For all analyses, “n” refers to the number of subjects, as specified in figure legends. Replicates were defined as independent biological replicates, corresponding to different subjects each performing the same experimental procedure.

For the identification of channels showing significant change responses (e.g., topographic plot of RM in Supplementary Fig. 2a), we computed the relative RM of change responses for each channel and subject and performed a two-tailed one-sample t-test against zero. P-values were corrected for multiple comparisons across channels using the Benjamini-Yekutieli false discovery rate (FDR) procedure58. Significant channels were marked with black dots in topographic plots (e.g., Supplementary Fig. 2a and Fig. 3c, f, and i).

To examine the difference in cP1 responses under Reg4-4.01 between correct and incorrect trials in the No-gap behavioral task (n = 10 for change detection ratio between 0.3 and 0.7), we used two-tailed Wilcoxon signed-rank tests on the average cP1 amplitude (calculated over [138, 168] ms relative to the change point and centered around the estimated cP1 peak; see Supplementary Fig. 4) for each channel.

For other pairwise comparisons (RM and behavioral comparisons), statistical significance was tested using two-tailed paired t-tests. Exact t-values, degrees of freedom, and effect sizes (Cohen’s d) are reported in the Results section. Cohen’s d was computed as:

$$d=\frac{\bar{X}-\bar{Y}}{\sqrt{\frac{1}{N-1}\mathop{\sum }_{i=1}^{N}{\left({X}_{i}-{Y}_{i}-\left(\bar{X}-\bar{Y}\right)\right)}^{2}}}$$

where \(X\) and \(Y\) are paired samples with a total number of \(N\) (with \(Y\) = 0 for one-sample t-test). \({X}_{i}\) and \({Y}_{i}\) are the \(i\)th elements from the paired samples. \(\bar{X}\) and \(\bar{Y}\) are mean values of the samples.

To test for tuning effects of RM across conditions (Reg4-4.01, Reg4-4.02, Reg4-4.03, and Reg4-4.06) in the No-gap and Gap tasks, one-way ANOVAs were performed. Effect size for the one-way ANOVA was measured by eta-squared (\({\eta }^{2}\)), defined as:

$${\eta }^{2}=\frac{S{S}_{{between}}}{S{S}_{{total}}}$$

where \(S{S}_{{between}}\) is the sum of squared variation due to the factor (between groups) and \(S{S}_{{total}}\) is the total sum of squares.

To test the relationship between EEG responses and the level of consciousness, we computed Pearson’s correlation coefficients between CRS-R scores from 20 coma subjects and their GFP responses following sound onset and sound change. No significant correlations were observed for either onset or change responses.

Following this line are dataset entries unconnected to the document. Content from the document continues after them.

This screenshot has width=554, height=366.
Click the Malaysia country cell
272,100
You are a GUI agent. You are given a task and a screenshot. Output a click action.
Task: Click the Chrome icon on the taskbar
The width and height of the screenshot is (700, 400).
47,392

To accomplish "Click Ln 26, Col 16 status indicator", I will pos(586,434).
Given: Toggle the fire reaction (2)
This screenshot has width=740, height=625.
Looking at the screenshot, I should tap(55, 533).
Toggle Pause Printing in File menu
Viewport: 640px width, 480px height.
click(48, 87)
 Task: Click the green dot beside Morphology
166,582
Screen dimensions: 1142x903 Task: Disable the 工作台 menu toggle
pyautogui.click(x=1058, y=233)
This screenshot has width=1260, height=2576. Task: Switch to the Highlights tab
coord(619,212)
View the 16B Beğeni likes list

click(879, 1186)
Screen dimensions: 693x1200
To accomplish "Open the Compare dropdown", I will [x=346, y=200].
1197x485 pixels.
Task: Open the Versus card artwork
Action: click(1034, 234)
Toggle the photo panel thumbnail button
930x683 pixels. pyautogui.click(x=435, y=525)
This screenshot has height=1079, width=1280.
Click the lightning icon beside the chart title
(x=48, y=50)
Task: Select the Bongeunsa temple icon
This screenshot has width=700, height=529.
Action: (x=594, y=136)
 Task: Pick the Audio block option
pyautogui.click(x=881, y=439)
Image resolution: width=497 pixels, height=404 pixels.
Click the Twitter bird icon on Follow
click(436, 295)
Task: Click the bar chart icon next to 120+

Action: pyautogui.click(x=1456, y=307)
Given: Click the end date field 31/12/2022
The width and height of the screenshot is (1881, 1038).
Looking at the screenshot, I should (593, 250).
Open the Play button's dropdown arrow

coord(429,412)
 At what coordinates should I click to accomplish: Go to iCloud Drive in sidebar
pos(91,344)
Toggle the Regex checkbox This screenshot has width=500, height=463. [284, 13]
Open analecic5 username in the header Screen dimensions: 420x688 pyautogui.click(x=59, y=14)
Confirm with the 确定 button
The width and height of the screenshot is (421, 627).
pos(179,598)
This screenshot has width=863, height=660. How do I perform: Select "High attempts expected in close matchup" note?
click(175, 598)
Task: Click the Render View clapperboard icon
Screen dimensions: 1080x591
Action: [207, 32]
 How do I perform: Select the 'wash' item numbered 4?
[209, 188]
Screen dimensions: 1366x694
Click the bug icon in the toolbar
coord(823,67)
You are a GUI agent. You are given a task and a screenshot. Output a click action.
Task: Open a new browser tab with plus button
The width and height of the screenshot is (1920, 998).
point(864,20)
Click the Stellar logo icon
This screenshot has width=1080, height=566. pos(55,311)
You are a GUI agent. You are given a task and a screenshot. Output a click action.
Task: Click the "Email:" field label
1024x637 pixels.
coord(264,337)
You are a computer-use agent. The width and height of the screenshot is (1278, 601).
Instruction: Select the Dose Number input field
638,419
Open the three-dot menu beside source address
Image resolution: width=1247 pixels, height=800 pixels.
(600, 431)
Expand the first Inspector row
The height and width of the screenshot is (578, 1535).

In addition, Bayesian statistical analyses were conducted to quantify evidence for the null hypothesis across different types of comparisons. For pairwise comparisons, we used Bayesian paired-sample or independent-sample t-tests with a Jeffreys-Zellner-Siow (JZS) prior, as described by Rouder et al. (2009)59. For group comparisons involving more than two levels, we employed Bayesian one-way ANOVA, using default Cauchy priors on effect sizes (Rouder et al.)60. To assess associations between continuous variables, we conducted Bayesian correlation analyses based on a Jeffreys prior for Pearson’s correlation coefficient (Ly et al.)61. All Bayes factors (BF10) were computed using the BayesFactor toolbox62 for MATLAB. A BF10 > 1 indicates evidence in favor of the alternative hypothesis, whereas a BF10 < 1 indicates evidence in favor of the null.